Framework Nucleic Acid Nanomaterials for Central Nervous System Therapies: Design for Barrier Penetration, Targeted Delivery, Cellular Uptake, and Endosomal Escape

Therapeutic development for central nervous system (CNS) disorders remains hindered by inefficient drug penetration across the blood-brain barrier (BBB) and a lack of spatiotemporal precision targeting. Conventional nanocarriers face challenges such as structural heterogeneity, off-target effects, and limited BBB traversal, compromising clinical efficacy. Framework nucleic acid (FNA) nanomaterials, characterized by atomic-level precision, programmable self-assembly, and inherent biocompatibility, present a transformative platform to overcome these barriers.
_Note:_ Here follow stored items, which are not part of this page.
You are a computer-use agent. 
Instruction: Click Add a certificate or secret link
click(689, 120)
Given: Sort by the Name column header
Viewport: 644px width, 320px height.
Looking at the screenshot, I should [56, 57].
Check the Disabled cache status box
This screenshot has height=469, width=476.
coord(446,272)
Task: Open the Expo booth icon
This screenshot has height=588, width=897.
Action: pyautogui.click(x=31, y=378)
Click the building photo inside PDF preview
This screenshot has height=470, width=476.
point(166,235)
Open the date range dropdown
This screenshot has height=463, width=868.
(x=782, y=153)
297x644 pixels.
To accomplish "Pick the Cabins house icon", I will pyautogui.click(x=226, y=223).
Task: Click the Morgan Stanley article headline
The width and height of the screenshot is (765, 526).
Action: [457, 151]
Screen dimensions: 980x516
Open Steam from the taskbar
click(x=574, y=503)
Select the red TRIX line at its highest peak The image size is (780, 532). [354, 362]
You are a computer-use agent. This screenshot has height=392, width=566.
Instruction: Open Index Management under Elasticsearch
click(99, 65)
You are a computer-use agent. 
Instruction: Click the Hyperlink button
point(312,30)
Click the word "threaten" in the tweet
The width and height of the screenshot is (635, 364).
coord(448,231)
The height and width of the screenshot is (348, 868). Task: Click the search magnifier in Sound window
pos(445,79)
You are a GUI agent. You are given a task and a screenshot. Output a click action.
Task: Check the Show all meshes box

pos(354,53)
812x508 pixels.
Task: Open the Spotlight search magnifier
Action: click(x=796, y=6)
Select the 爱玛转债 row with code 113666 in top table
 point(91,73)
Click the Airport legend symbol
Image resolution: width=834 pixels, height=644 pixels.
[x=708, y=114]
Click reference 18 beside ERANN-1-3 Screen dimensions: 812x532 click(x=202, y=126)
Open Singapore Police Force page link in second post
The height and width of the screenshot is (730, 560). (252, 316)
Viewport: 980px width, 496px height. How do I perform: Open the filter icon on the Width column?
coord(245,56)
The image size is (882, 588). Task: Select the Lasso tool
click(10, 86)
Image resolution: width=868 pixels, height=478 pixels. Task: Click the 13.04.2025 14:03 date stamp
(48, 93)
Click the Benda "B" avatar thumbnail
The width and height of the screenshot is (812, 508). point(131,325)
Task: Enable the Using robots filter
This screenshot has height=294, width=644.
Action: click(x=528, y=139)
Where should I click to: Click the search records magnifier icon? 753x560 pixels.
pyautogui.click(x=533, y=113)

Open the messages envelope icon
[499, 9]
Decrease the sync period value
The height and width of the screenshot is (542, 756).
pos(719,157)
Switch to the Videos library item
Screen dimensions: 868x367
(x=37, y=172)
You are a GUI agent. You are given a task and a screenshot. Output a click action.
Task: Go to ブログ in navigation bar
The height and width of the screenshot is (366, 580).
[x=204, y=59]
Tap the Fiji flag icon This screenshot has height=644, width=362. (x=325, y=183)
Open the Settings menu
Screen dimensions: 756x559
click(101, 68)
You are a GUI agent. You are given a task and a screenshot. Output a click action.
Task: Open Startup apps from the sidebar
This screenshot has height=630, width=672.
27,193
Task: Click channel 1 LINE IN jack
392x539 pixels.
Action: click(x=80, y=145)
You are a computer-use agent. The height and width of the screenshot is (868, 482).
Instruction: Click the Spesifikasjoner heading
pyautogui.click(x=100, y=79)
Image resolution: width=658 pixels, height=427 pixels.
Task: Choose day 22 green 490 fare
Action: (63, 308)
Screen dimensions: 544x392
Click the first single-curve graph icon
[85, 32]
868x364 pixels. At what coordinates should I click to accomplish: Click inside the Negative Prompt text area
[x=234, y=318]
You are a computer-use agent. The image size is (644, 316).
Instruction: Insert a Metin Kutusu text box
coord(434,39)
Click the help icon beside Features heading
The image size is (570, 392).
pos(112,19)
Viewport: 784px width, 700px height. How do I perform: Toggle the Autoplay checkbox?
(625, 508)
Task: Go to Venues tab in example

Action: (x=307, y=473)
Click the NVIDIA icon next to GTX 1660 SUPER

However, a systematic analysis of their design principles and therapeutic potential remains unexplored. This review systematically analyzes FNA design strategies for CNS applications, emphasizing four pivotal stages: BBB penetration, brain region/cell-specific targeting, enhanced cellular uptake, and subsequent endosomal/lysosomal escape for therapeutic cargo release. While preclinical studies highlight FNAs' potential in treating brain tumors, neurodegenerative diseases, ischemic stroke, clinical translation requires addressing biological stability, mechanistic clarity, and long-term biosafety. Integrating innovative design strategies, computational modeling, single-cell omics, and advanced 3D BBB models will accelerate the development of precision FNA-based therapies. By bridging precision nanodesign with neurobiological insights, this work provides actionable guidelines for advancing FNAs as paradigm-shifting tools for overcoming CNS therapeutic bottlenecks and accelerating their clinical translation.